Relying on case law superseded by federal statute, Ferguson encourages
this court to reject the district court’s determination that O’Neal can recover
under § 1981 because the jury found no hostile work environment and, therefore,
no racial animus. Both Title VII and § 1981 support a cause of action for
-19-
retaliation and require a plaintiff to establish the same prima facie elements to
recover. See Roberts, 149 F.3d at 1103 n.1, 1110. Ferguson is correct in
suggesting that § 1981 requires a showing of racial animus. See Patrick v. Miller,
953 F.2d 1240, 1250 (10th Cir. 1992). The evidence presented to the jury,
however, reveals that racial animus motivated Ferguson’s retaliation against
O’Neal.
O’Neal presented the same evidence for both his hostile work environment
and retaliation claims. Although O’Neal failed to prevail on his hostile work
environment claim, the evidence of racial animus is relevant to his retaliation
claim. In an earlier case in which a jury found for the plaintiff on his retaliation
claim but not on his hostile work environment claim, this court viewed evidence
of racial animus as relevant to the credibility of the employer’s claimed
nondiscriminatory reasons for retaliating against plaintiff. See Roberts, 149 F.3d
at 1108. The evidence included the testimony of defendant’s employee who
claimed plaintiff’s supervisor referred to plaintiff as a “nigger driver” and said, “I
wish that jigaboo would move back to Kansas City.” Id. at 1107 (quotation
omitted). This court concluded plaintiff’s “efforts to attribute racial animus to
[the retaliatory incidents] in furtherance of his hostile work environment claim
necessarily relate to the establishment of pretext in the retaliation claims.” Id. at
-20-
1111. Even though the jury rejected the hostile work environment claim, it was
free to rely upon overlapping evidence of racial animus in finding retaliation.

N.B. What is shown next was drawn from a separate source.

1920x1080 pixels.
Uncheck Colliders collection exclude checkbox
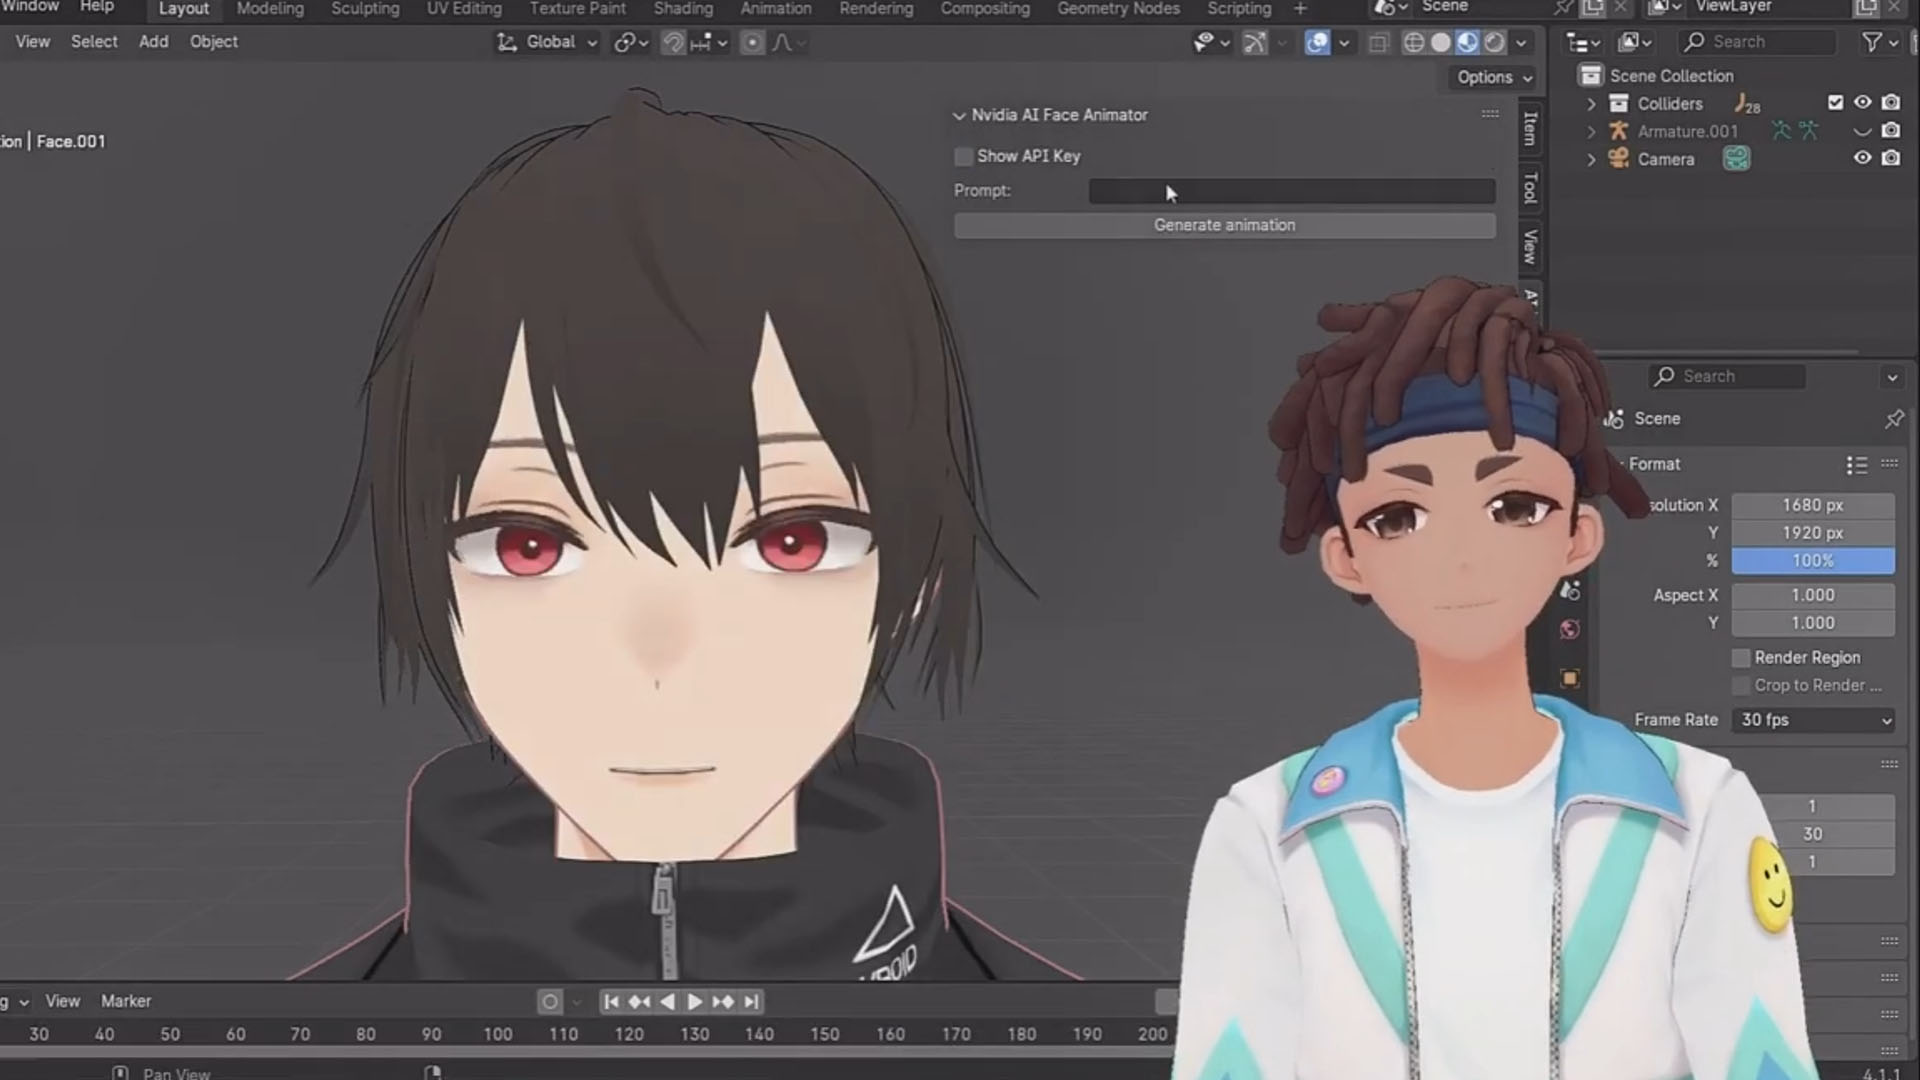(x=1835, y=102)
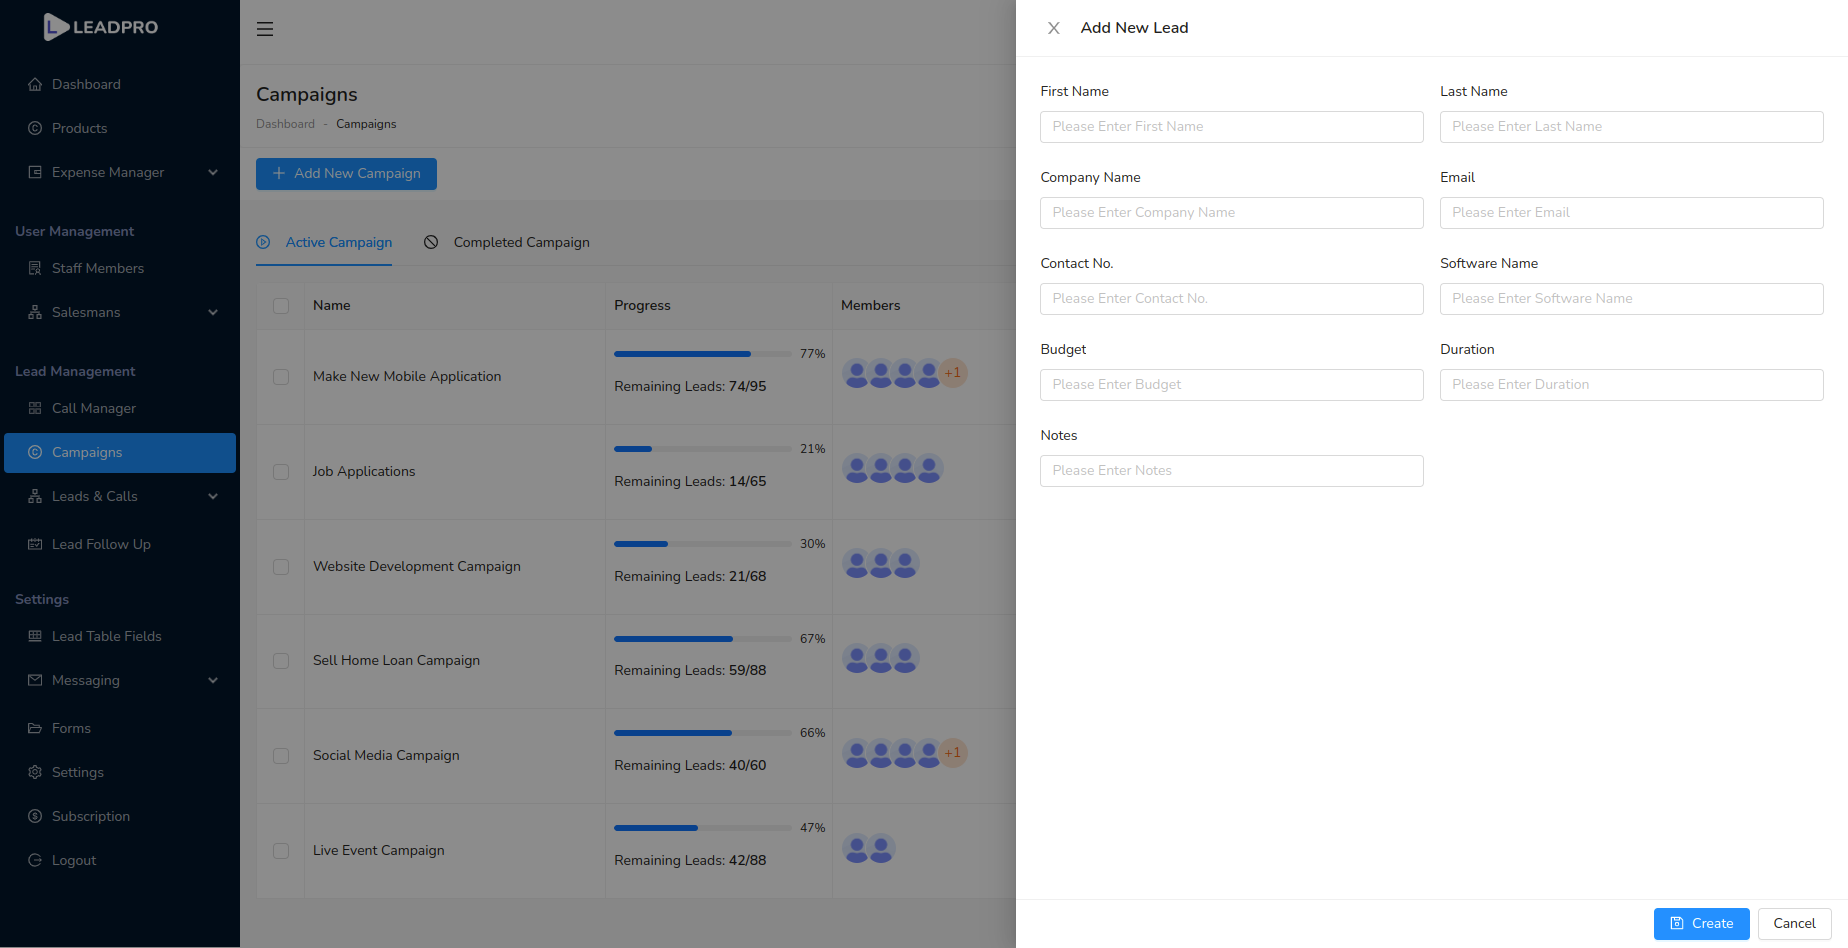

This case cannot be distinguished from the scenario in Roberts. At trial, a
former Ferguson employee testified that Weiser told him that when he got rid of
O’Neal there would never be another “black son of a bitch” who worked there as
long as he owned the company. O’Neal testified that shortly after making this
comment Weiser stopped interacting with him and later decreased his work
responsibilities. Such evidence of racial animus cuts against Ferguson’s alleged
reason for firing O’Neal and supports the jury’s finding of retaliation under §
1981.
Accordingly, this court affirms the district court’s determination that
O’Neal’s retaliation claim is not subject to the statutory cap contained in §
1981a(b)(3).
IV. CONCLUSION
This court AFFIRMS the district court’s denial of Ferguson’s motions for
JMOL and remittitur. The district court properly submitted O’Neal’s retaliation
claims and his damage claims for lost employment benefits and future emotional
distress to the jury. Further, O’Neal’s compensatory damage award is not subject
to the statutory cap provided in 42 U.S.C. § 1981a(b)(3).